Snort mailing list archives

Re: NSS Labs : CheckPoint 97.3% recommended profile hoax ?


From: Martin Holste <mcholste () gmail com>
Date: Tue, 10 May 2011 08:47:10 -0500

Rick,

Thanks very much for weighing in on this thread.

About our IPS testing, there were some questions about attack surface. Our
attack set includes exploits that return live shells against > 1200 CVSS 7+
vulns, and growing. So most of our content is relevant to typical
enterprises. And this is the largest set of vulns in any test (10x the other
labs). Includes client and server attacks against all major OS and apps and
patch levels.  Less mainstream OS & apps? This is where custom testing
becomes important. Lots of methodology info on our site. But then you need
the right tools, vulnerable hosts and exploits…

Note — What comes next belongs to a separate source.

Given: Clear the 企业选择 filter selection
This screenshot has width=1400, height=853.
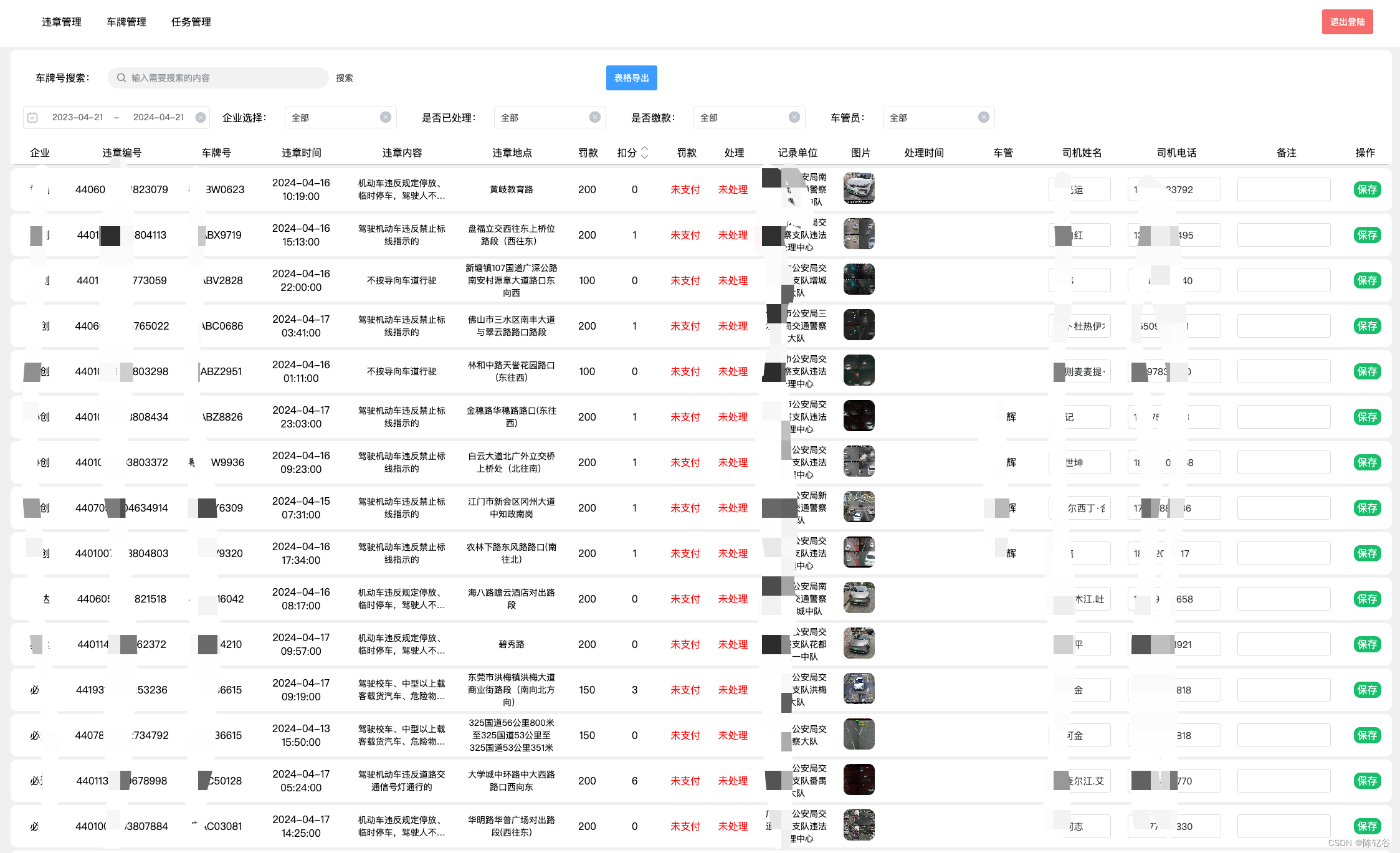Looking at the screenshot, I should [386, 117].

That's great but sounds very server-exploit focused.  Sure, you
probably have a lot of client-side exploits in there, but if you were
to read through the engine discussions on this list for the last year,
you'll find that the majority of them are regarding a combination of
the stream preproc (which I'm sure NSS does an excellent job testing)
and the HTTP preproc (which I'm not so sure you do a good job at
testing).  Specifically, I'm a lot less concerned with packet
fragmentation and flow reversal than I am making sure that a piece of
an HTTP header ends up in the right buffer so the correct signature
fires.

My team focuses primarily on hunting malware-infected machines, which
means that the vast majority of our actionable alerts are on HTTP GET
and POST requests to bad guy sites.  On any given day, our users have
about a 1% chance of being subjected to an ad-banner-based browser
exploit.  Of these hundreds of daily exploit attempts, less than 1%
succeed all the way to check-in.  As such, we don't have resources to
worry about exploits, and frankly we don't care.  We already know the
client is going to get attacked at least quarterly.  We focus on
finding the successful infections so we can nuke them from orbit
before they cause problems.

So my question to you is this: what is NSS doing in its testing
batteries to evaluate how well products are finding malware check-ins
and/or data exfiltration versus exploitation?